Now to an interesting study that caught my eye.

Our study is the first to use data on minimum wage changes for over 2400 counties in China. We combine the information on minimum wages changes with employment data from the Annual Survey of Industrial Firms, which covers over 70 percent of China's manufacturing employment. While China instituted a minimum wage system in 1994, enforcement of compliance with the law was significantly tightened only in 2004; the results described below are based on post-2004 data.

So what does the evidence show? On average across all firms, we find that an increase in the minimum wage leads to a small decline in employment: a 10% percent increase in the minimum wage lowers employment by a little over 1% percent.

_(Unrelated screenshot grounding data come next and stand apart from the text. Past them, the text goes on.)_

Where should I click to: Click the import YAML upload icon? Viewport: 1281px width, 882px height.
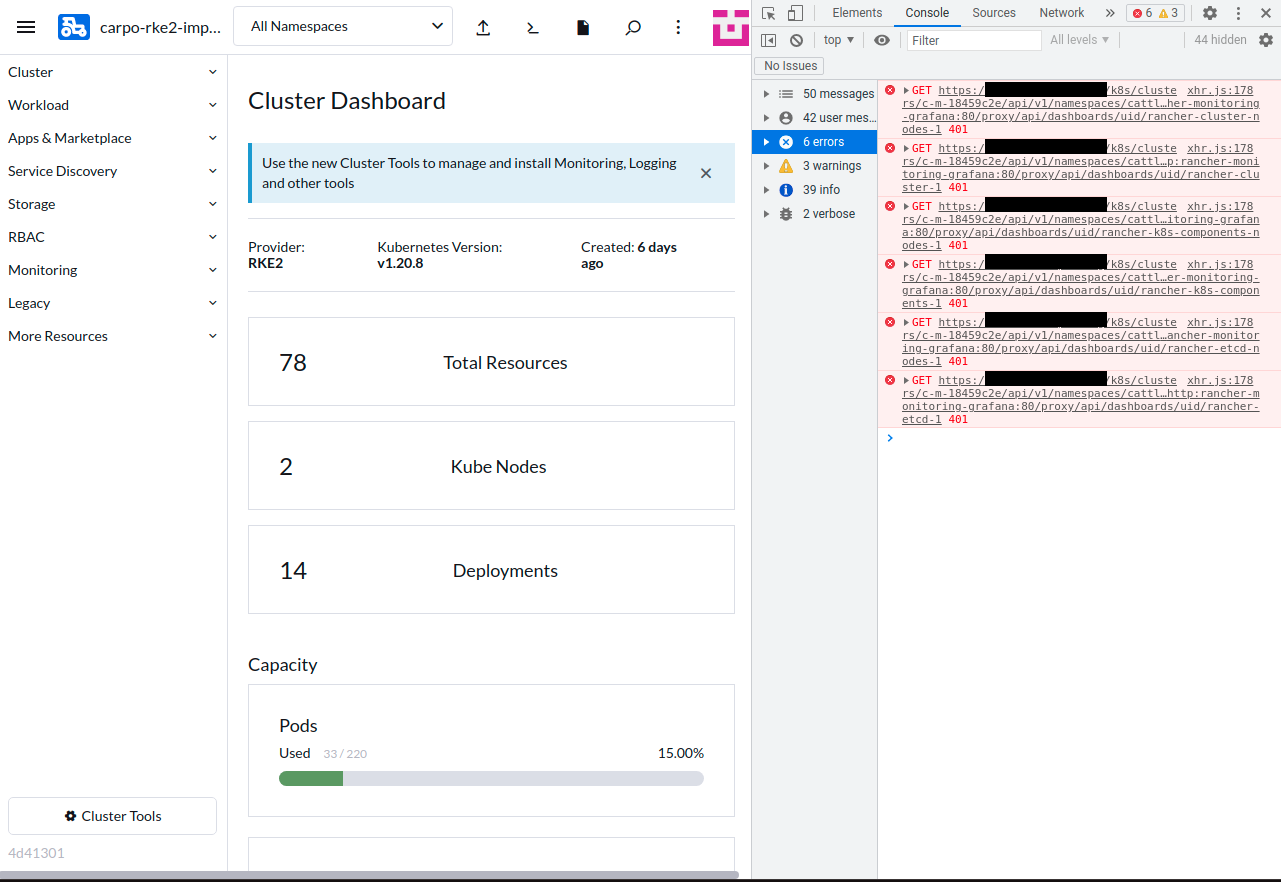tap(483, 27)
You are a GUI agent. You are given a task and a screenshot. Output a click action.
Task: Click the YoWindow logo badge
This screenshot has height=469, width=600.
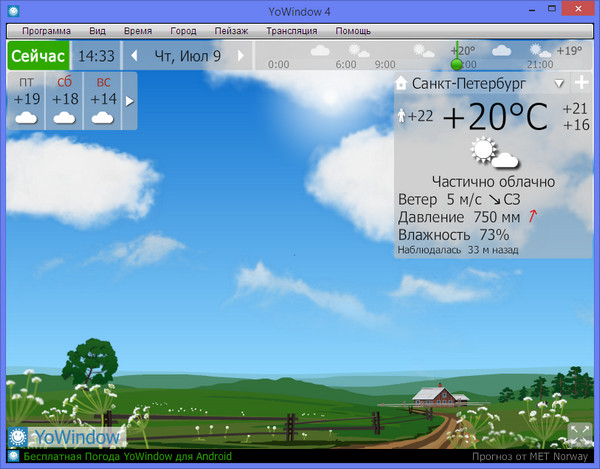pos(66,437)
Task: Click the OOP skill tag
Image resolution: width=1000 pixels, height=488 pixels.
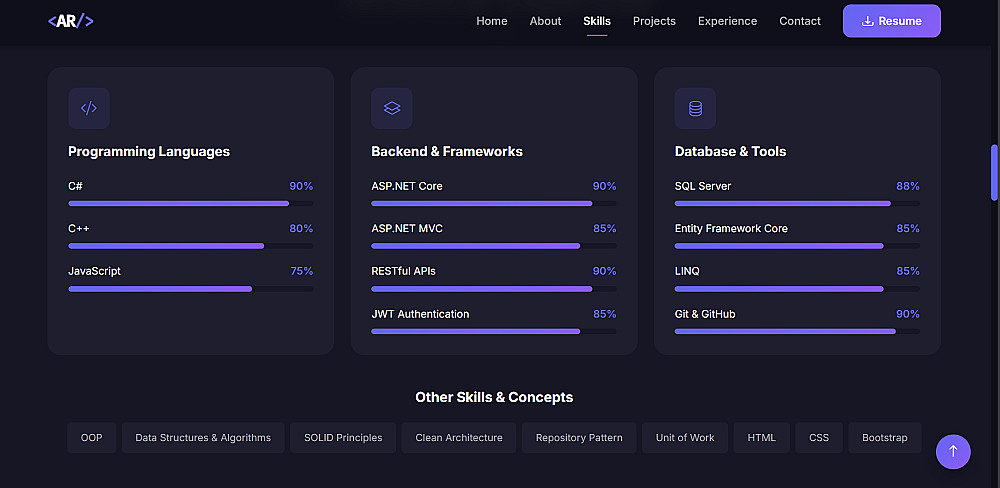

This is from Prakash Loungani, "Does Raising the Minimum Wage Hurt Employment? Evidence from China," October 23, 2014.

Loungani concludes:

But if raising the minimum wage lowers employment, and ends up excluding low-wage workers from employment prospects, it may have adverse effects on both welfare and efficiency.

Why does he say "may?" If "raising the minimum wage lowers employment, and ends up excluding low-wage workers from employment prospects," it will "have adverse effects on both welfare and efficiency." For that matter, why does he say "If?" Does Loungani not believe his own results?

Notice, by the way, that the results he gets accord with the consensus view among U.S. economists for the United States circa 1981.

HT to Mark Thoma.


Comments and Sharing






COMMENTS (19 to date)
Daniel Kuehn writes:

I can't explain the "if" other than maybe he's allowing for the fact that the literature varies, but presumably "may" is a claim about total welfare.

On the title - of course people who think the minimum wage will not reduce employment tend to agree that demand curves slope down.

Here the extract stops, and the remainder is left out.